Impetigo is most commonly treated with topical mupirocin ointment, applied directly to the sores three times a day for up to five days. For mild cases with just a few patches, this prescription cream is usually all that’s needed. When impetigo is more widespread or doesn’t respond to topical treatment, oral antibiotics like cephalexin become the standard approach.
Topical Antibiotics for Mild Cases
When impetigo involves a small area of skin, a topical antibiotic is the go-to treatment. Mupirocin 2% ointment is the most widely prescribed option. You apply a small amount to the affected area three times daily, and if the sores aren’t improving within 3 to 5 days, your provider will likely reassess and consider switching treatments.
A newer option, ozenoxacin cream, was FDA-approved in 2017 for treating impetigo caused by staph or strep bacteria.
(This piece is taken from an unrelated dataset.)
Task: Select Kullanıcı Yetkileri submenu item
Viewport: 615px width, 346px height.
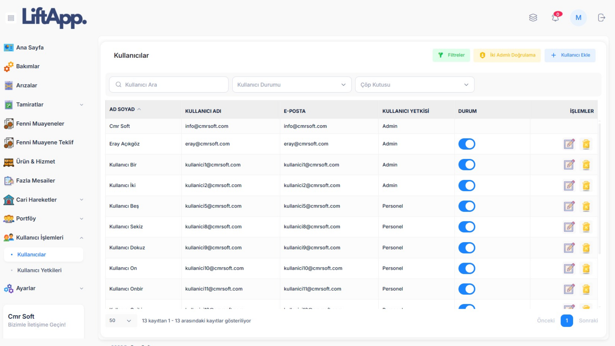Action: tap(39, 270)
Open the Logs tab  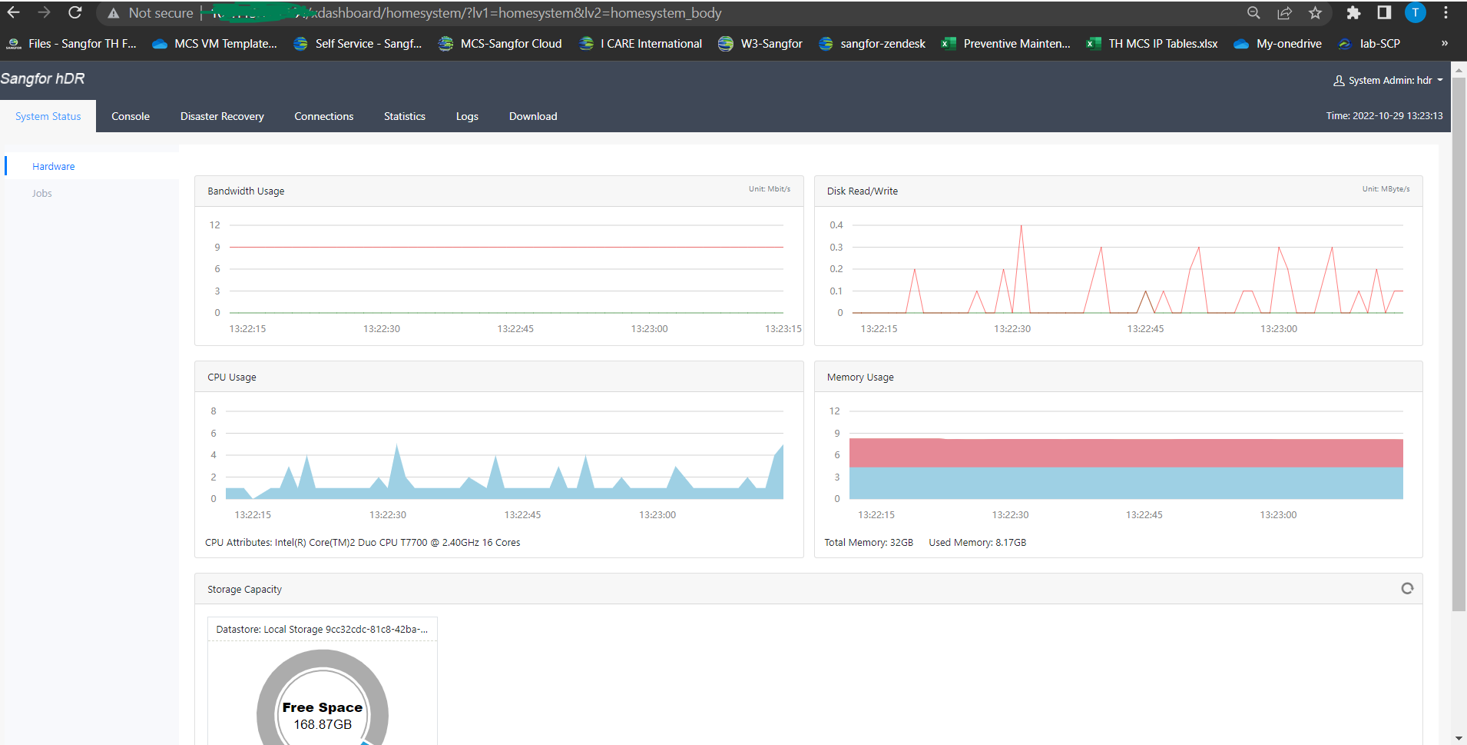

It’s cleared for use in adults and children as young as 2 months old, which makes it a useful alternative when mupirocin isn’t a good fit. Before applying any topical antibiotic, gently washing the area with soap and water and removing loose crusts helps the medication reach the infection.
When Oral Antibiotics Are Needed
Oral antibiotics come into play when impetigo covers a larger area, involves multiple patches, or when topical treatment hasn’t worked. They’re also preferred for bullous impetigo, the type that produces large fluid-filled blisters rather than the classic honey-colored crusts.
Cephalexin is one of the most commonly prescribed oral options. It works against both staph and strep, the two bacteria responsible for impetigo. For children, the typical course runs 7 to 14 days, with dosing based on the child’s weight. Other oral antibiotics in the same family, like dicloxacillin, work similarly and may be chosen depending on your provider’s preference and local resistance patterns.
Treatment When MRSA Is Suspected
If impetigo isn’t responding to first-line antibiotics, or if MRSA (methicillin-resistant staph) is common in your area, the antibiotic choice shifts. Clindamycin is a frequent pick because it covers MRSA effectively. Trimethoprim-sulfamethoxazole is another option, though it has a notable limitation: it kills staph but doesn’t adequately treat strep. That matters because strep is one of the two main causes of impetigo, so your provider may need to add coverage or choose a different drug if strep is also a concern.
Tetracycline-class antibiotics can treat MRSA-related impetigo in older patients, but they’re not suitable for children under eight because they can permanently stain developing teeth. Your provider will typically send a wound culture when MRSA is suspected, then adjust the antibiotic once results come back showing exactly which drugs the bacteria respond to.
Why Treatment Sometimes Fails
Antibiotic resistance is a growing problem with impetigo. Both staph and strep have a tendency to develop resistance relatively quickly, and resistant strains are emerging faster than new treatments can replace older ones. If your impetigo isn’t improving after a few days of treatment, resistance is one possible explanation.
The other common reason for treatment failure is inconsistent use. Topical antibiotics need to be applied consistently three times a day, and oral courses need to be finished completely, even after the skin starts looking better. Stopping early gives surviving bacteria a chance to rebound and potentially develop resistance. For children who’ve had repeated episodes, the frustration of ongoing treatment can also affect how consistently the medication gets used.
How Quickly Antibiotics Work
Most people start feeling better within a few days of starting treatment. The sores stop spreading first, then gradually dry out and heal. Complete healing takes longer, sometimes a couple of weeks, but impetigo rarely leaves scars.
One of the most practical concerns, especially for parents, is when a child can go back to school or daycare. The CDC says people with impetigo can return to school or work at least 12 hours after starting antibiotic treatment. The American Academy of Pediatrics uses the same 12-hour guideline for group A strep infections, with the added condition that the child should appear well. In certain situations, like outbreaks at a daycare or infections in healthcare workers, a 24-hour waiting period is recommended instead.
Without any treatment at all, impetigo can clear on its own in a few weeks. But antibiotics speed healing significantly, reduce the risk of spreading the infection to others, and lower the small but real chance of complications like deeper skin infections.
Topical vs. Oral: How Your Provider Decides
The decision between a topical cream and oral pills comes down to a few factors. If you have fewer than five small lesions in one area, topical mupirocin or ozenoxacin is typically sufficient and avoids the side effects that can come with oral antibiotics, like stomach upset or diarrhea. Once the infection is more widespread, involves the mouth or nose area extensively, or has already failed topical treatment, oral antibiotics are the more reliable choice.
Children get impetigo far more often than adults, and both forms of treatment work well in pediatric patients. For very young children, ozenoxacin is approved down to 2 months of age, while mupirocin has a long track record of safe use in kids. Oral cephalexin dosing for children is calculated by weight, so your pharmacist will adjust the amount based on your child’s size. The course length is the same 7 to 14 days regardless of age.